Énoncé du problème A
Imprimez à l'identique le passage du texte sur le marché de l'électricité qui va de « Commençons par une » à « d’une libre concurrence. ».

Commençons par une rapide description de la structure du marché de l’électricité en France. L’Acte unique européen signé en 1986 a inscrit le secteur de l’énergie dans le modèle économique d’un marché intérieur soumis au jeu d’une libre concurrence.
La loi Nome, autrement dit la loi n° 2010-1488 du 7 décembre 2010 portant organisation du marché de l'électricité, a organisé cette transition. Puis, la loi énergie-climat du 8 novembre 2019, qui transpose la législation européenne du paquet « Energie propre » et entérine certains arrêts du Conseil d’Etat, a mis fin au 1er décembre 2020 aux Tarifs régulés de vente de gaz (TRVG) pour tous les clients professionnels, puis au 1er janvier 2021 aux tarifs réglementés dans l’électricité (TRVE) pour les entreprises de plus de 10 salariés ou qui ont un chiffre d’affaires de plus de 2 millions d’euros, et prévu l’extinction des TRVG pour les particuliers d’ici le 30 juin 2023.
La suppression des TRVE pour les clients domestiques, sujet particulièrement explosif, est inéluctable, mais n’a fait l’objet d’aucune annonce.

Lignes fournies
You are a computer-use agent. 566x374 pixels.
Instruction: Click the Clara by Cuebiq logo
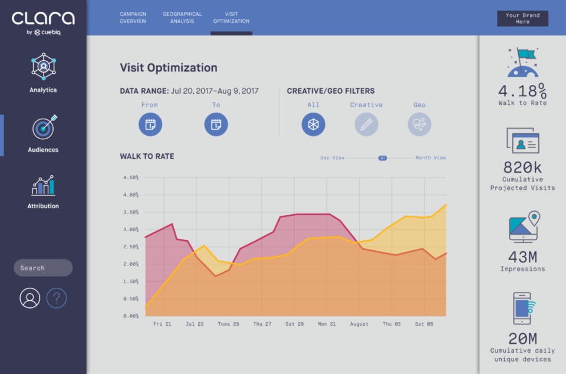pos(43,23)
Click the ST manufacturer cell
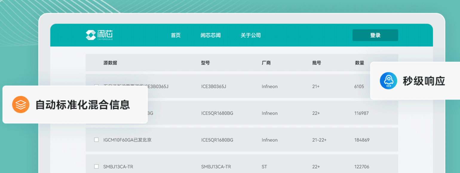Viewport: 460px width, 173px height. click(264, 167)
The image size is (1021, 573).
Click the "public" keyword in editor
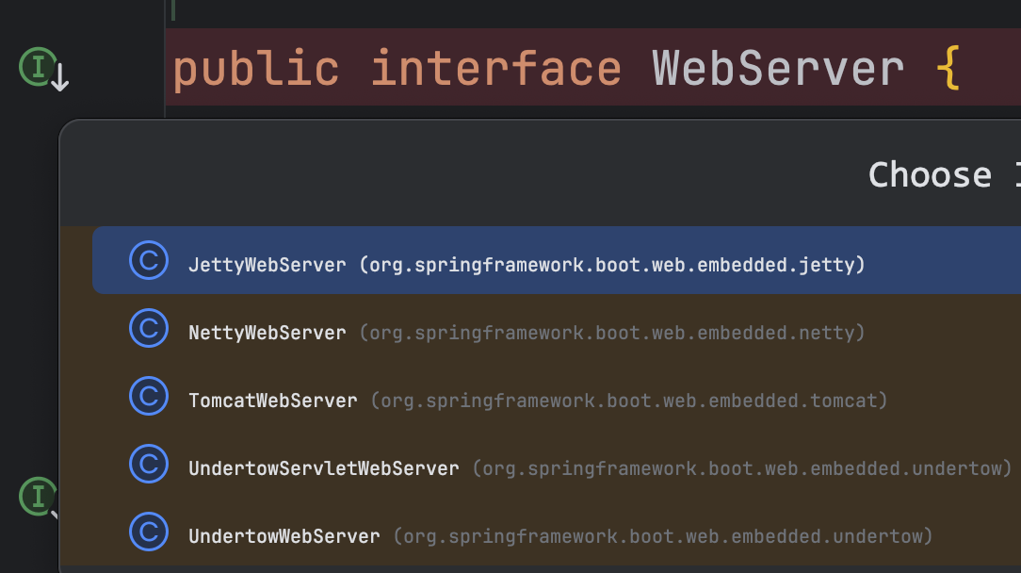pos(256,69)
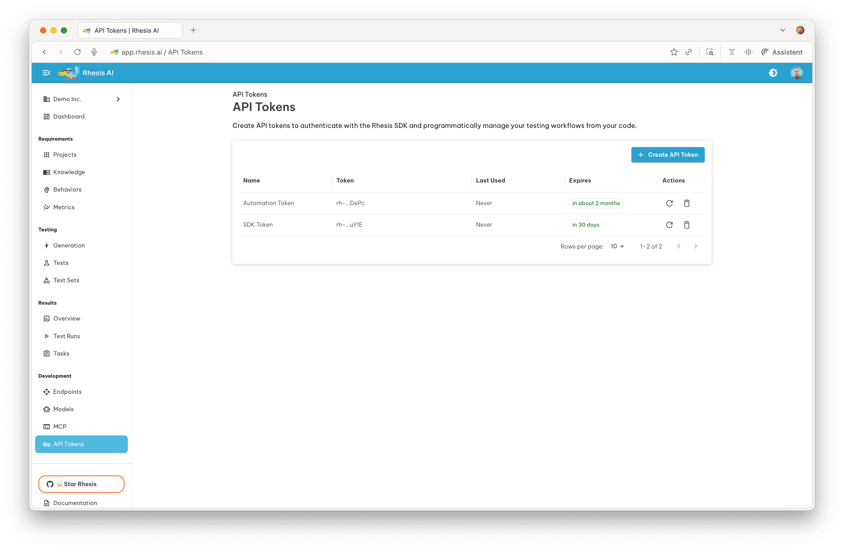
Task: Create a new API token
Action: click(x=668, y=155)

Énoncé du problème B
Transformez en tableau Markdown les lignes fournies, du début jusqu'à la ligne contenant « Viewport: 460px width, 173px » incluse, avec les colonnes « Numéro » et « Ligne ». Omettez les lignes vides et ne reprenez pas les images.

Bonne réponse A
Commençons par une rapide description de la structure du marché de l’électricité en France. L’Acte unique européen signé en 1986 a inscrit le secteur de l’énergie dans le modèle économique d’un marché intérieur soumis au jeu d’une libre concurrence.

Bonne réponse B
| Numéro | Ligne |
|---|---|
| 1 | You are a computer-use agent. 566x374 pixels. |
| 2 | Instruction: Click the Clara by Cuebiq logo |
| 3 | pos(43,23) |
| 4 | Click the ST manufacturer cell |
| 5 | Viewport: 460px width, 173px height. click(264, 167) |